I have proven this problem, but I am not sure if it is correct, especially the last inequality from the set being bounded. Would appreciate tips!
Let $X \subset \mathbb{R}$ and functions $f_n: X \xrightarrow{} \mathbb{R}, n\in \mathbb{N}$, like so the set $\{f_n(x): n\in \mathbb{N}, x\in X\}$ is bounded.

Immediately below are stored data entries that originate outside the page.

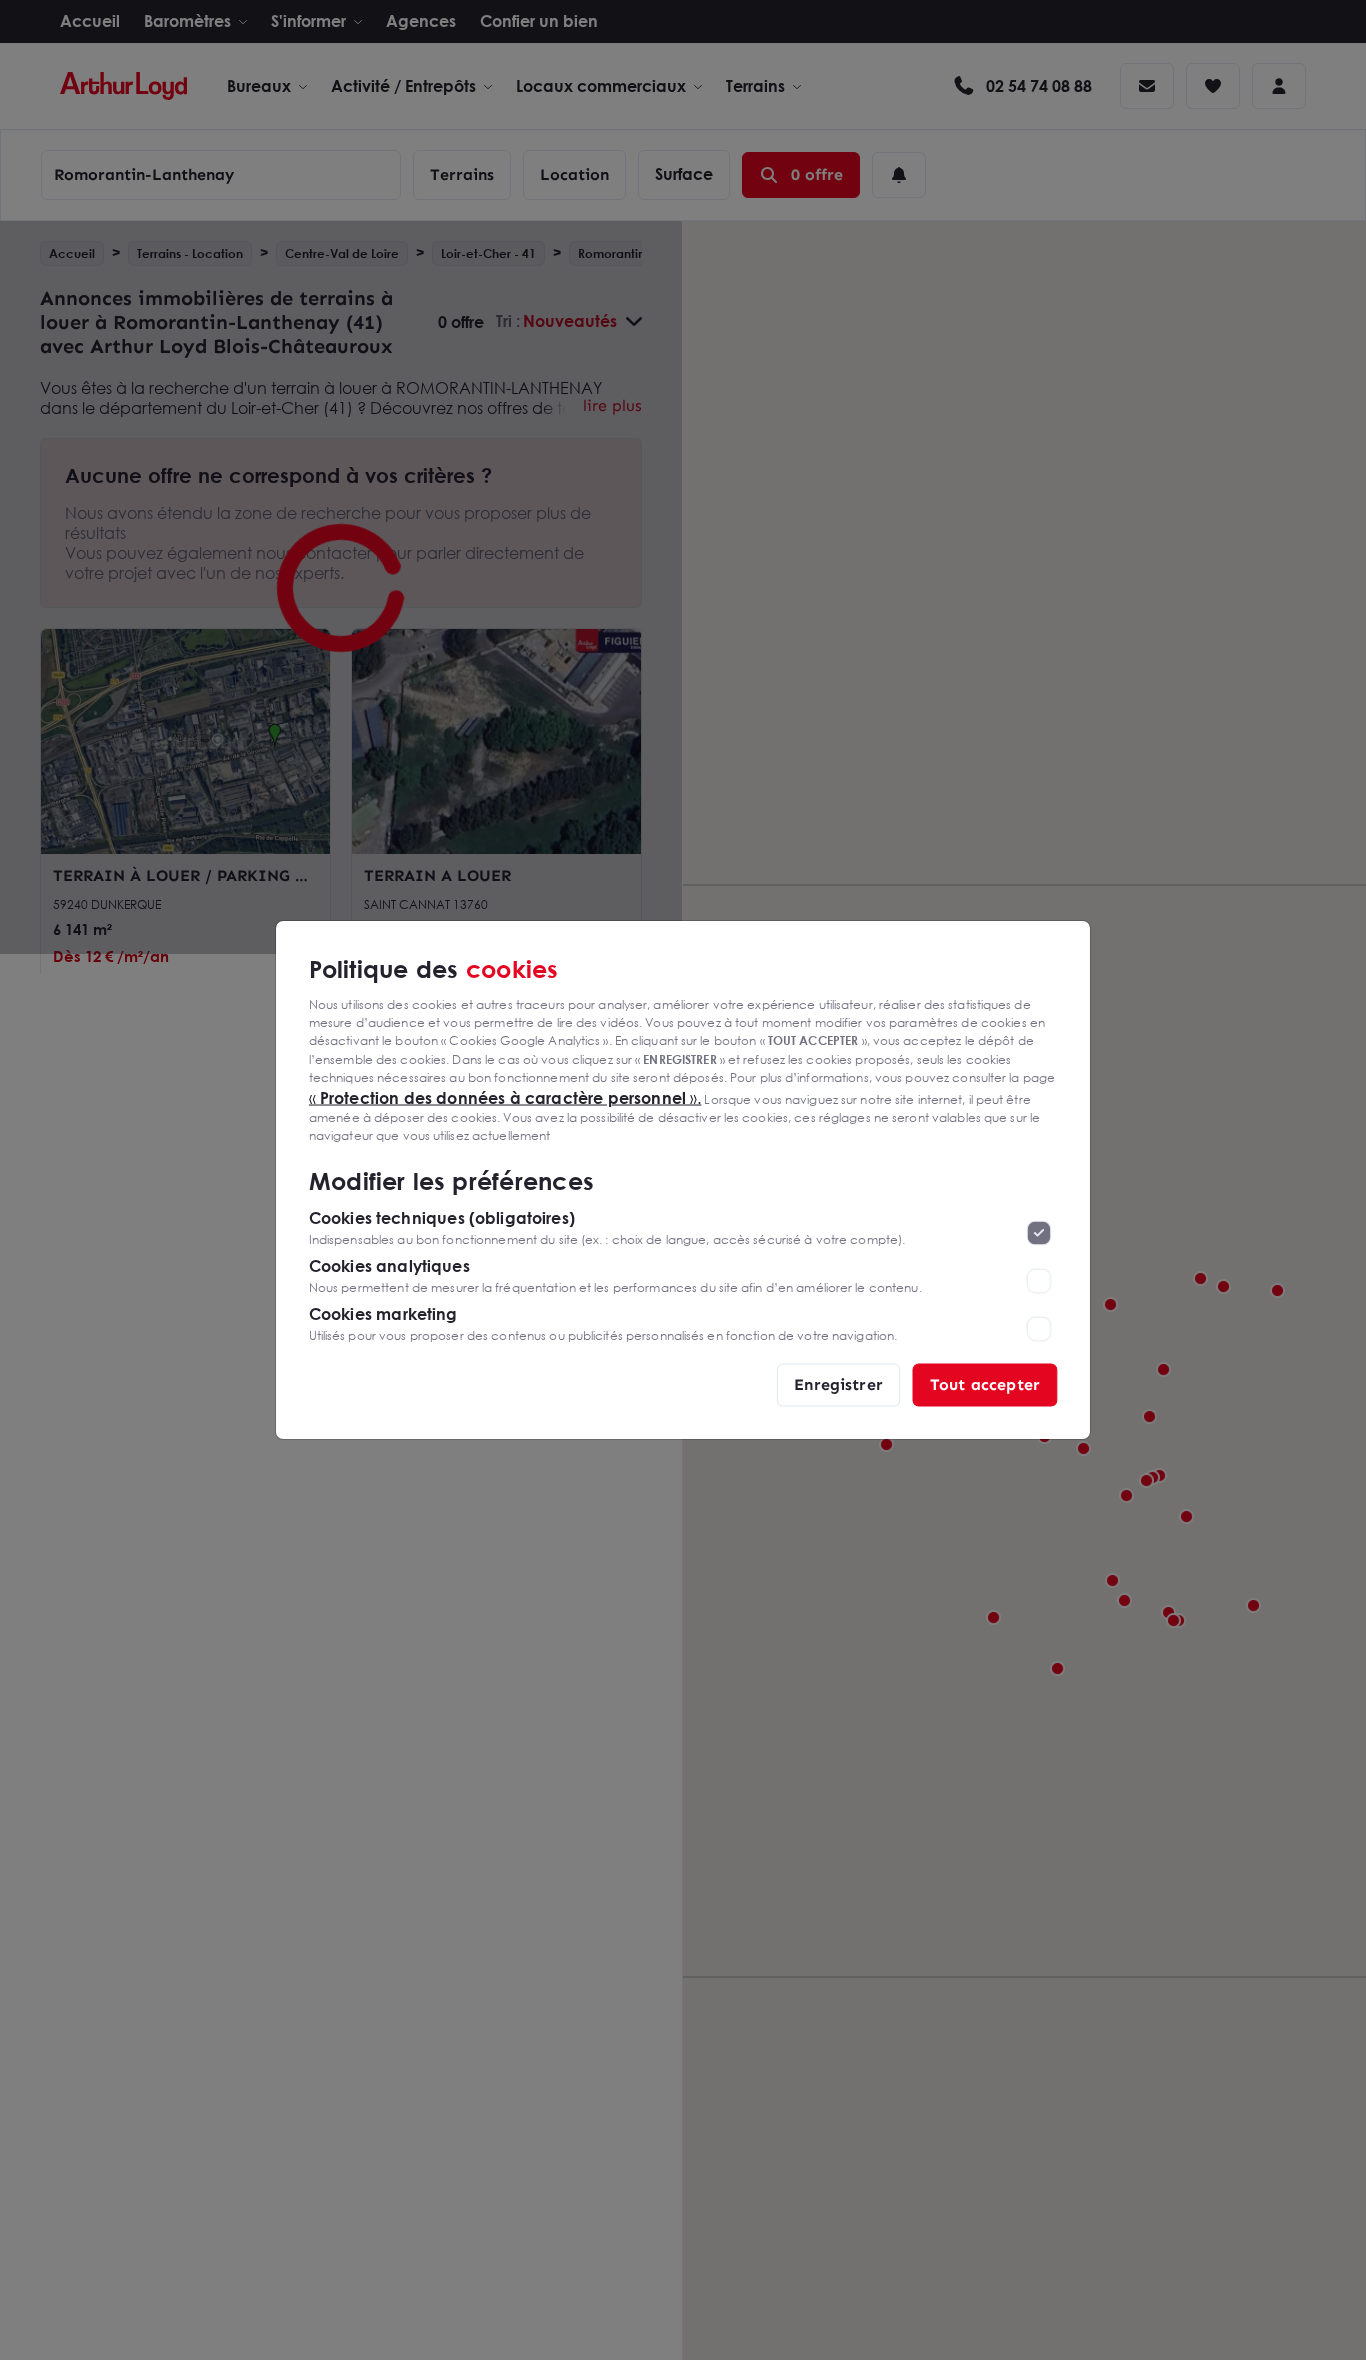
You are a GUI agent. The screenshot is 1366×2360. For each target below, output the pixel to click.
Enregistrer (838, 1384)
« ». (505, 1097)
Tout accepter (985, 1384)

Firstly we know from the definition of infimum that
$$ \underset{x \in X}{\text{inf}}f_n(x) \leq f_n(x) $$
From the limit's monotonicity we get
$$ \overline{\lim\limits_{n \to \infty}} \Big( \underset{x \in X}{\text{inf}}f_n(x) \Big) \leq \overline{\lim\limits_{n \to \infty}} f_n(x) $$
Since we know that the set is bounded, then the set has minima and maxima. Therefore infimum equals minimum, which means, that infimum is a function value. So if the inequality works for all $x$, then the right side's greatest lower bound must also be larger or equal than the left side. So we have proven that
$$ \overline{\lim\limits_{n \to \infty}} \Big( \underset{x \in X}{\text{inf}}f_n(x) \Big) \leq \underset{x \in X}{\text{inf}}\Big( \overline{\lim\limits_{n \to \infty}} f_n(x) \Big) $$
Thank you
Bounded subsets of $\Bbb R$ have least upper bounds and greatest lower bounds, but they need not have a maximum or a minimum. For instance, I don't see what you propose the minimum of $\{f_n(x)\,:\, n\in\Bbb N, x\in X\}$ to be for $f_n(x)=\arctan\frac1x$ and $X=(-1,0)$.
I propose:
\begin{align}\limsup_{n\to\infty}\inf_{x\in X}f_n(x)&=\inf_{n\in\Bbb N}\sup_{k\ge n}\inf_{x\in X}f_k(x)\\\inf_{x\in X}\limsup_{n\to\infty}f_n(x)&=\inf_{x\in X}\inf_{n\in\Bbb N}\sup_{k\ge n}f_k(x)\end{align}
For all $x$ and $k$, $$\inf_{t\in X}f_k(t)\le f_k(x)$$
Therefore, for all $x$ and $n$, $$\sup_{k\ge n}\inf_{t\in X}f_k(t)\le \sup_{k\ge n}f_k(x)$$
Therefore, for all $x$, $$\inf_{n\in\Bbb N}\sup_{k\ge n}\inf_{t\in X}f_k(t)\le \inf_{n\in\Bbb N}\sup_{k\ge n}f_k(x)$$
Therefore, $$\inf_{n\in\Bbb N}\sup_{k\ge n}\inf_{t\in X}f_k(t)\le \inf_{x\in X}\inf_{n\in\Bbb N}\sup_{k\ge n}f_k(x)$$
This holds verbatim under the more general convention that $\sup$, $\inf$, $\limsup$ and $\liminf$ are defined as extended real numbers.